The model’s premise is that the government tries to implement a development project while the insurgents threaten to use force to derail it—perhaps by attacking government staff or infrastructure, or by intimidating the population into not participating in the project. The model assumes that the government and insurgents engage in negotiations, during which the government can pay off the insurgents in return for allowing the project’s peaceful implementation. However, the insurgents know that a successful project will win the hearts and minds of the population and will make it harder for insurgents to achieve their political aims in the future. Thus, if the government wants to convince the insurgents to leave the project in peace, it has to compensate them for the shift in power that a successful project will bring about.Previous theoretical work on the causes of conflict has shown that a large shift in power between two parties can cause bargaining to break down. Our model shows that if a project causes a shift in power that is large enough, the government may not be willing or able to compensate the insurgents and conflict will occur. While this theoretical modeling exercise may seem somewhat abstract, it allows us to predict the conditions under which development projects are most likely to cause conflict. First, conflict is more likely if a successful project causes a large shift in the balance of power between insurgents and the government. Second, conflict is more likely if insurgents have a strong military capacity that they can use to effectively derail the project . I will come back to these insights at the end of this article and discuss what they can tell us about the best way to implement development projects in areas affected by conflict.To test the predictions of our theoretical model, we estimate the causal effect of a large development program—the Philippines’ KALAHI-CIDSS program— on casualties in armed civil conflict. From 2003 until 2008, KALAHICIDSS was the Philippines’ flagship anti-poverty program with a budget of $180 million, financed through a loan from the World Bank.

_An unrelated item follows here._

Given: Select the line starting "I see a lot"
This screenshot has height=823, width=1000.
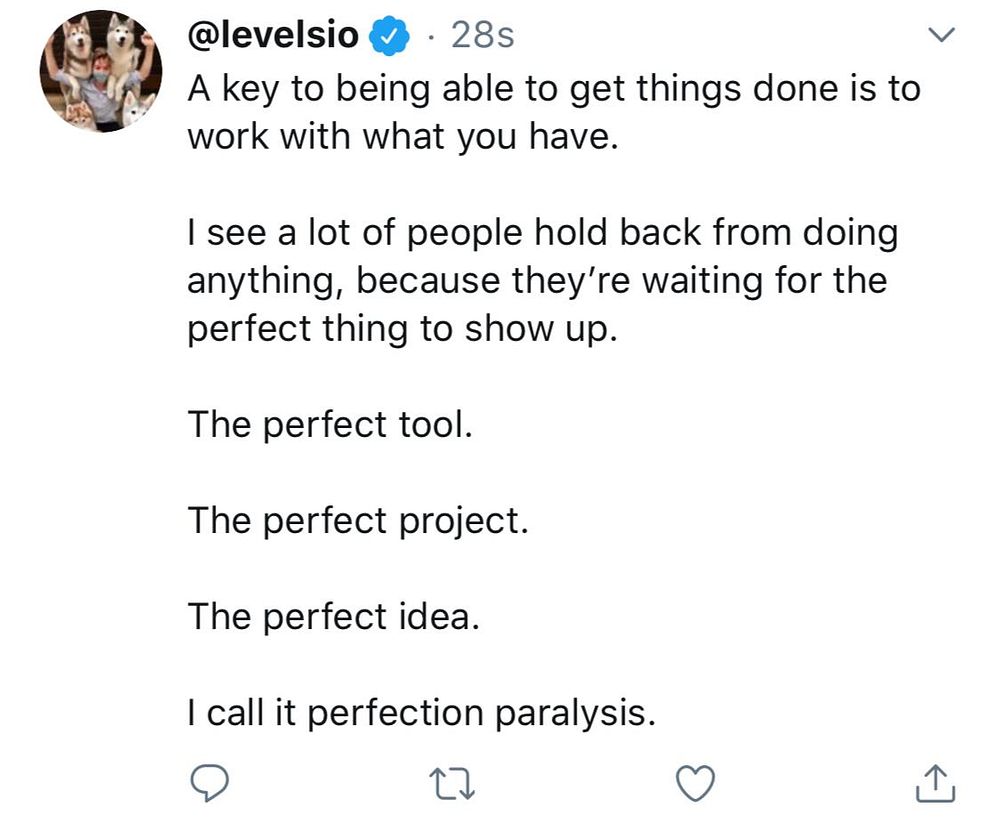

The program distributed grants for small infrastructure projects to the poorest 25% of municipalities in the 40 poorest provinces of the Philippines. In doing so, it followed a community-driven development framework that allowed the population to propose projects and decide which projects to fund through a participatory democratic process. We estimate the effect of this program on the ongoing conflict between the government of the Philippines and the country’s two largest organizations: the communist New People’s Army and the Muslim-separatist Moro Islamic Liberation Front . The New People’s Army is the armed wing of the outlawed Communist Party of the Philippines, a class-based movement that seeks to replace the Philippine government with a communist system. Since taking up arms in 1969, the NPA has relied on guerilla tactics rather than conventional battlefield confrontations against government armed forces. Its current strength is estimated at 8,000 armed insurgents who operate in rural areas all over the Philippines. The Moro Islamic Liberation Front is a separatist movement fighting for an independent Muslim state in the Bangsamoro region of the southern Philippines. It was formed in 1981, when the group’s founders defected from the Moro National Liberation Front, another long-standing southern Philippines insurgent movement. The MILF’s core grievances stem from disputes over lands considered by the southern Muslim population to be part of their ancestral homeland. With an estimated 10,500 fighters under arms, the MILF is larger than the NPA. However, the MILF has a more narrow geographic focus and only operates in parts of the southern island of Mindanao. Overall, conflict with these two groups has been ongoing for over four decades, caused more than 120,000 deaths, and cost the country an estimated $2–3 billion. We had access to information on all conflict incidents that involved units of the Armed Forces of the Philippines between 2001 and 2008.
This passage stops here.